しかし既にたき火をていただろう人の気配はない。
(その人と会えればもうちょっと色々と分かるのになぁ……!!)
その時の俺の視界が木の幹に張り付いている何かを感知した。
★鑑定結果
【名称】:ファイヤサラマンダー
【種族】:爬虫類
【属性】:なし
【概要】:主に森林地帯に生息するトカゲ。危険を感じると毒液を放つ。
浮かび上がる文字列。
(これなに? もしかして鑑定ってやつ?)
YES、と何故か浮かび上がってくる。
(良くわかんないけど便利だから良いか)
目の前にいるのはたぶん爬虫類の同族。
自分がただのサラマンダ―で、あっちにファイヤが付いているか、きっと上位種かなんかなんだろう。
(挨拶ってできるのかなぁ? てか、格下っぽい俺を相手にしてくれるかなぁ? いや、同じ爬虫類だから分かってくれるはず!)
とりあえず失礼が無いよう身体をしゃんとさせて、ペタペタとファイヤサラマンダ―のところへ向かってゆく。
瞬間、サッと目の前を何かが過った。
ムシャムシャ、バリバリ……
(う、うわぁ~……)
鎧のような甲羅で覆われたムカデっぽい生き物がファイヤサラマンダ―を腹から食べていた。
★鑑定結果
【名称】:トカゲクイムシ
【種族】:昆虫
【属性】:木
【概要】:トカゲを主食とする森のハンター。
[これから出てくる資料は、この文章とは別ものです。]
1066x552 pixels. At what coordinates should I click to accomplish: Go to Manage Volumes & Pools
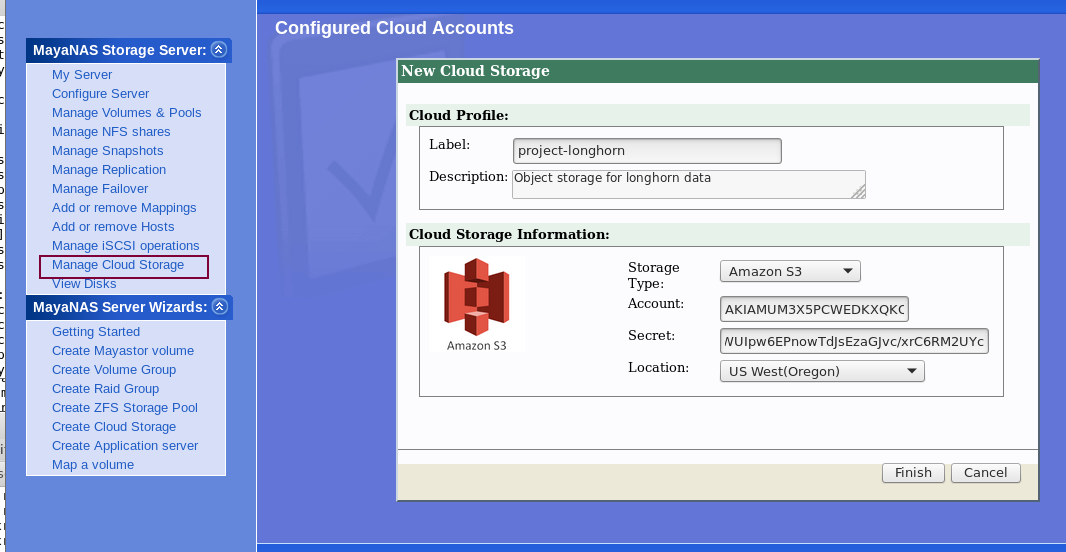click(x=126, y=113)

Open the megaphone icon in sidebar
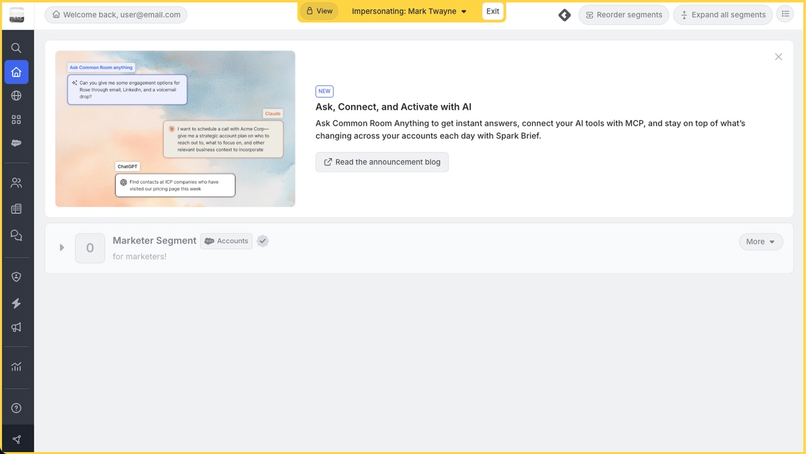point(16,327)
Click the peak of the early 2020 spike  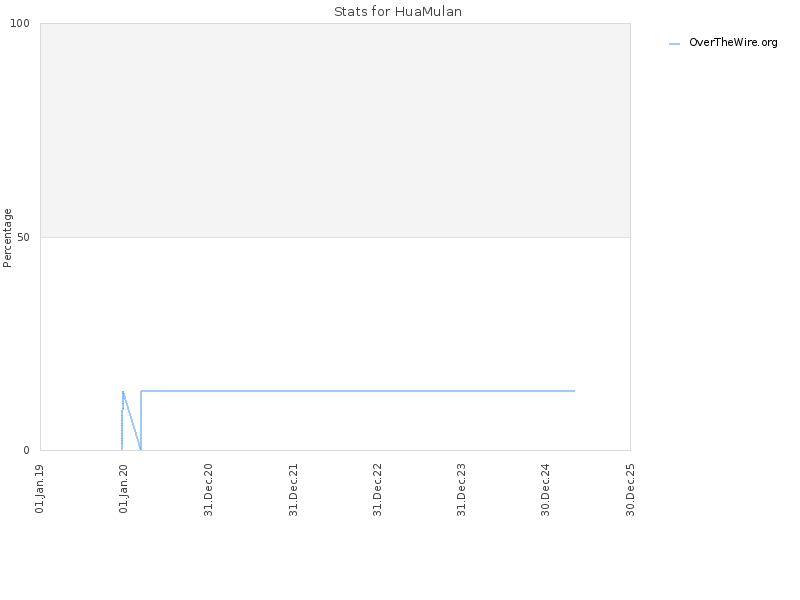coord(123,392)
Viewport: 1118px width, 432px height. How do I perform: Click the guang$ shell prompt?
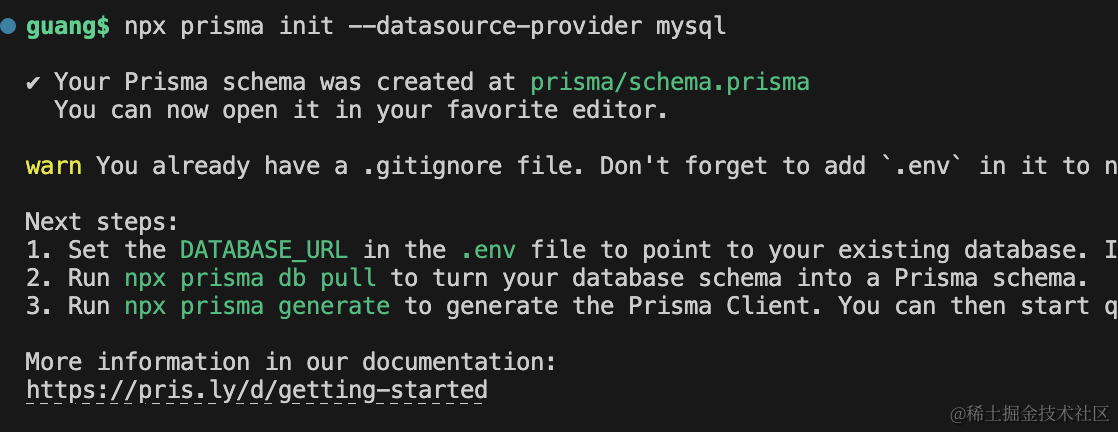pos(68,27)
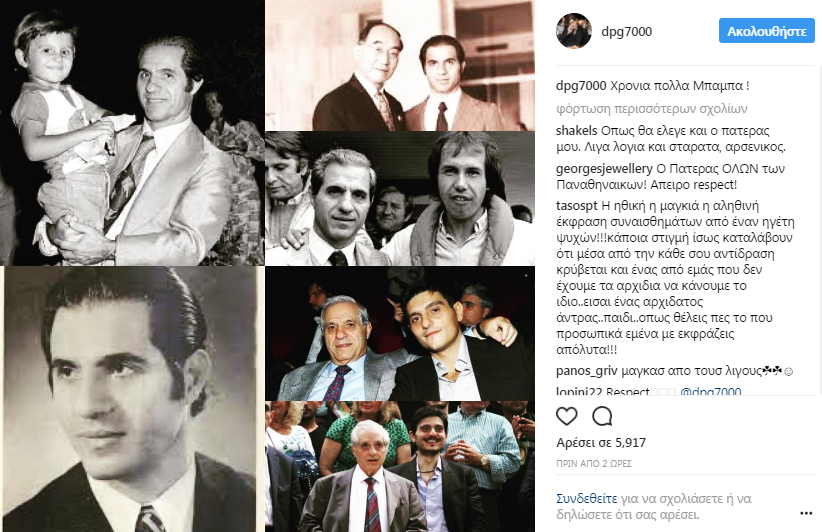Select the dpg7000 name in the caption
Screen dimensions: 822x532
[581, 86]
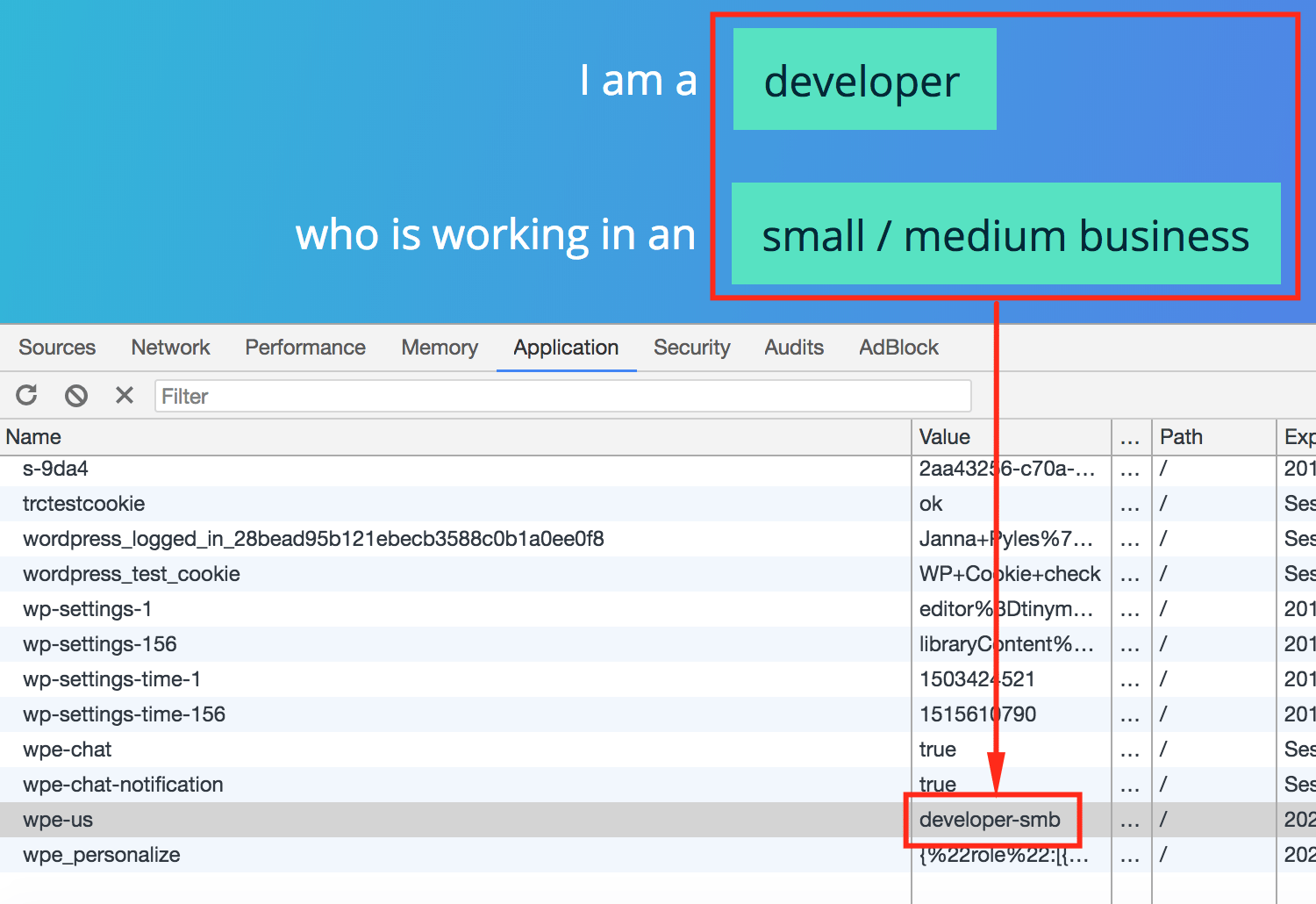
Task: Sort cookies by Value column header
Action: (x=944, y=437)
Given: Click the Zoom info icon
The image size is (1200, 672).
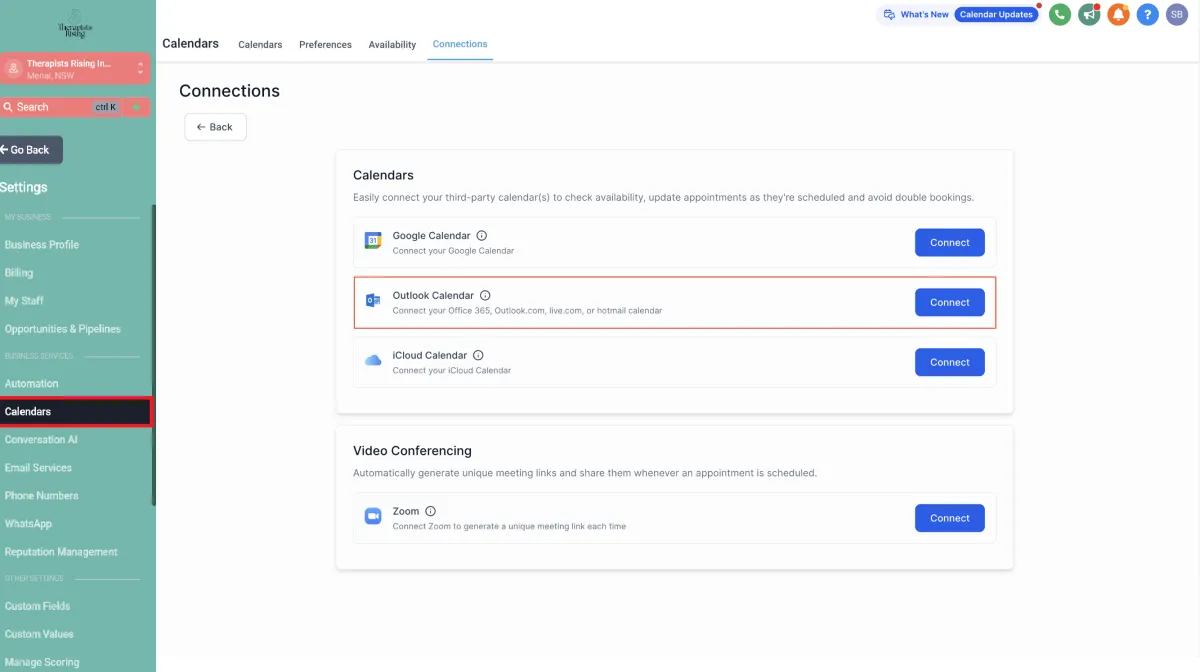Looking at the screenshot, I should coord(431,511).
囲まれれば人間でも危険。
むしゃむしゃとファイヤサラマンダを食べた続けるトカゲクイムシ。
ふと動きを止めて、真っ赤な複眼で俺を見る。
(これヤバいじゃん!)
「シャアー!」
トカゲクイムシは鋭い牙を開いて、うねうねと俺へ飛び掛かってくる。
(だ、黙ってやられるものか!)
俺は無我夢中で視界に浮かぶ自分の能力から”ファイヤーブレス”を選ぶ。
すると口が勝手に空気を吸い込み始めた。
吸い込んだ空気の分、口の中に真っ赤な炎が浮かんで、まわりを明るく照らし出す。
(喰らえ! ファイヤーブレス!)
口から炎が吐き出された。
炎は夜の森を昼間のように照らしだす。
少しぬかるんでいた地面はすぐに乾き、元気だった草は一瞬でしなびた。
そればかりは草が燃えはじめ、俺の周りはたった一撃のファイヤーブレスで紅蓮の炎に飲みこまれた。
「ジャアアアアァァァ!」
そしてトカゲクイムシは一瞬で、真っ赤な炎に飲みこまれて倒れたのだった。
(す、凄い威力……)
想像以上の威力に、正直俺はビビッていた。
すると視界の隅で【魂の捕食】という項目が明滅している。
何故か燃えている虫が美味しそうに見える。
(これってもしかして良くあるアレか!)
彼は遮二無二燃える虫へ飛びつき、パクリ。
香ばしい甲羅、ぷりぷりの食感に、僅かに甘みのある肉。
美味ッ!
まるで”エビの姿焼き”と思った俺は夢中になってトカゲクイムシを逆にくってやる。
パク、モグモグ、バリバリ、
FP:1 獲得しました。
(食べるとファイヤポイントってのが獲得できるんだ。益々ゲームっぽいなぁ……まぁ、良いけど)
どうやら捕食することでポイントが溜められるらしい。
わけは分からないがとりあえず前に進もう。
自分には強力な”ファイヤーブレス”がある。
そう思った俺は、ぬめぬめした森の中へ、ペタペタと四つん這いで進んでゆく。
――この時の俺は未だ気が付いていなかった。
俺はただのトカゲではなく、とんでもない存在に転生してしまったことを!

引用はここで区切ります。